A Deutsch Bank Market research has listed Kenya as Africa’s third largest beer consumer, with its market share at 17 per cent of the continent’s. Kenya comes closely behind Nigeria and South Africa who hold 36 per cent and 18 per cent respectively. The results were part of a report based on Diageo’s sales in Africa. Diageo, which operates through its subsidiary East African Breweries Ltd ( EABL), controls roughly 90 per cent of the beer market in Kenya. An earlier market study by Euromonitor had listed EABL as the leading beer company in Kenya, holding an 83% volume share in 2011.
According to the Deutsch Bank Market research, tax revenues are an important indicator in the beer business, with Kenya Revenue Authority’s data showing that the beer industry accounts for just under five per cent of Kenyan government revenues.

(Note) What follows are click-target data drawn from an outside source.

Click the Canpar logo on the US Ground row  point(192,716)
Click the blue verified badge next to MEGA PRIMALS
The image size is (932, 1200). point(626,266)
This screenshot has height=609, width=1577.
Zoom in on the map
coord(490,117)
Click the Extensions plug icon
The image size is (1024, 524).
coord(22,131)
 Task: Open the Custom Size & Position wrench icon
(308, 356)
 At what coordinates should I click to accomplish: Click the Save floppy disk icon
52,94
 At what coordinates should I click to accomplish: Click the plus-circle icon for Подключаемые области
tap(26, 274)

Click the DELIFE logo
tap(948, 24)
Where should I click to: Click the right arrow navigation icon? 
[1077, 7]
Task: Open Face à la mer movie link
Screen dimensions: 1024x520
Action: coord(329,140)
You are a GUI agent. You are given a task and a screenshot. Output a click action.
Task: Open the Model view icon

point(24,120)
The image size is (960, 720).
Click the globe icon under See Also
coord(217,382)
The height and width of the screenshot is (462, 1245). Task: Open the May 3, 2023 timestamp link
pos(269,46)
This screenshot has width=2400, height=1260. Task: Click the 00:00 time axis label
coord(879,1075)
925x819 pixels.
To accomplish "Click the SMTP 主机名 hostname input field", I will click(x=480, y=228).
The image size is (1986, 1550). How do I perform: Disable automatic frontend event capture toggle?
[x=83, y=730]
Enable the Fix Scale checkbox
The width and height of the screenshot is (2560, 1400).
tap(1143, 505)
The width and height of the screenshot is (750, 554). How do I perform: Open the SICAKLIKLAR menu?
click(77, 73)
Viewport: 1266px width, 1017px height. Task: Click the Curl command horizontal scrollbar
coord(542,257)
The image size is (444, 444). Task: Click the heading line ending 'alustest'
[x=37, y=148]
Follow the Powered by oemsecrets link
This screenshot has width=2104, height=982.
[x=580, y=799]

The bludgeoning middle class, the study says, is one of the contributing factors to the growth in the beer market in Africa. The rapidly growing middle class in Africa is now a target by companies, with around 60 million consumers having an income of over $3,000 a year and are expected to grow to 100 million by 2015.
The sustained expansion economies in Africa have also played a key role in the growth of the beer market, pushing more people into the middle class bracket. “As wealth increases, legal beer consumption generally increases and in Africa there is a huge opportunity to trade consumers up from the informal segment or home brew into the branded sector and then to international premium beers,” a statement in the report reads.
An earlier report on the beer market in Kenya showed that Kenyans consumed 601 million litres of alcohol in 2011, 30 million litres more than what was consumed in 2010. It also predicted a consumption of 625 litres of alcohol this year. In money terms, Euromonitor International and China Market Research said that Kenyans consumed KES 182 billion worth of alcohol last year compared to KES 165 billion in 2010. This earlier report had attributed the rise in consumption to non-malt beer tax cuts that made alcohol more affordable, and the fact that Kenyans were obligated to drink more from the comfort of their homes due to the ”Mututho” laws.